Kohlrabi with Peas and Potato

Kohlrabi is a new-to-me vegetable, and when I got one in the CSA box last week, I turned to my Simply in Season cookbook for help. The flavors in this dish were delicious. I actually had a hard time telling the (very mild-flavored) kohlrabi from the potatoes, which makes me think the recipe would work as well with all potatoes (and no kohlrabi). 


  • 1/2 cup onion, chopped
  • 1 clove garlic, minced
  • 1 tablespoon oil
  • 1/2 teaspoon dry mustard
  • 1/2 teaspoon ground cumin
  • 1/4 teaspoon ground turmeric
  • 1/4 teaspoon ground coriander
  • 1 cup kohlrabi bulbs, peeled and chopped (about 1 bulb)
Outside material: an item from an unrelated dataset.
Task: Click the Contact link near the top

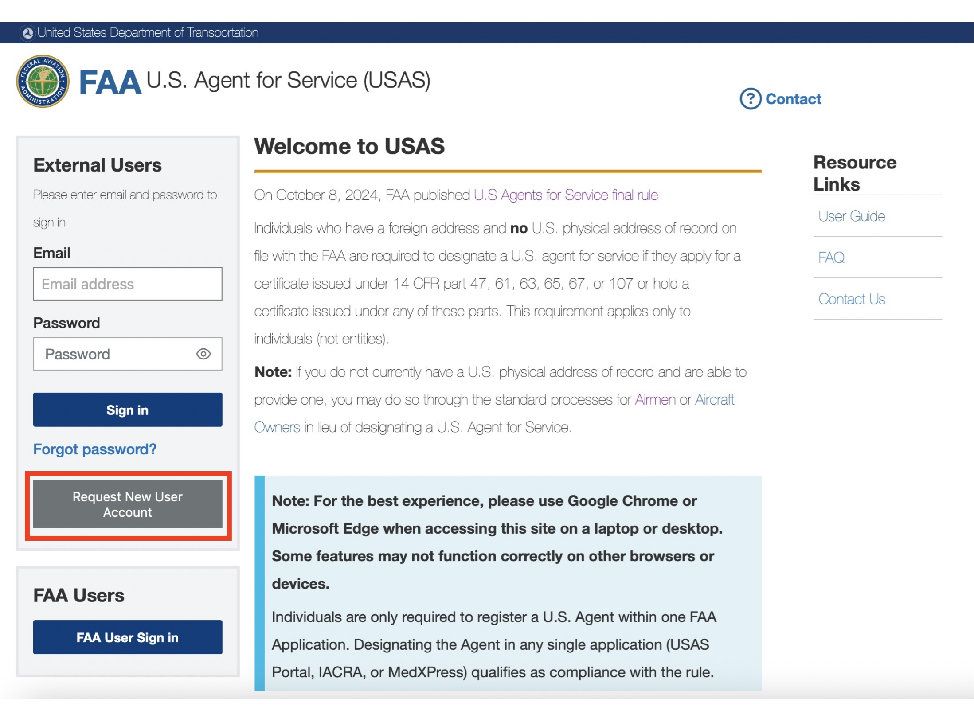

  • 1 cup potatoes, peeled and chopped
  • 1 cup tomatoes, chopped (I used canned, crushed)
  • 1/2 cup water
  • 3/4 teaspoon salt
  • 1/2 teaspoon sugar
  • kohlrabi leaves, finely chopped (surely these are optional?)
  • 1/2 cup peas
  1. In a large soup pot, sauté onion and garlic in oil, about 3–4 minutes.
  2. Add dry mustard, cumin, turmeric, and coriander and stir-fry for about 30 seconds.
  3. Add kohlrabi and potatoes and stir briefly.
  4. Add tomatoes, water, salt, and sugar. Bring to a boil, then simmer until vegetables are crisp-tender, about 15 minutes.
  5. Add kohlrabi leaves and simmer 8–10 minutes.
  6. Stir in peas and cook until they are done.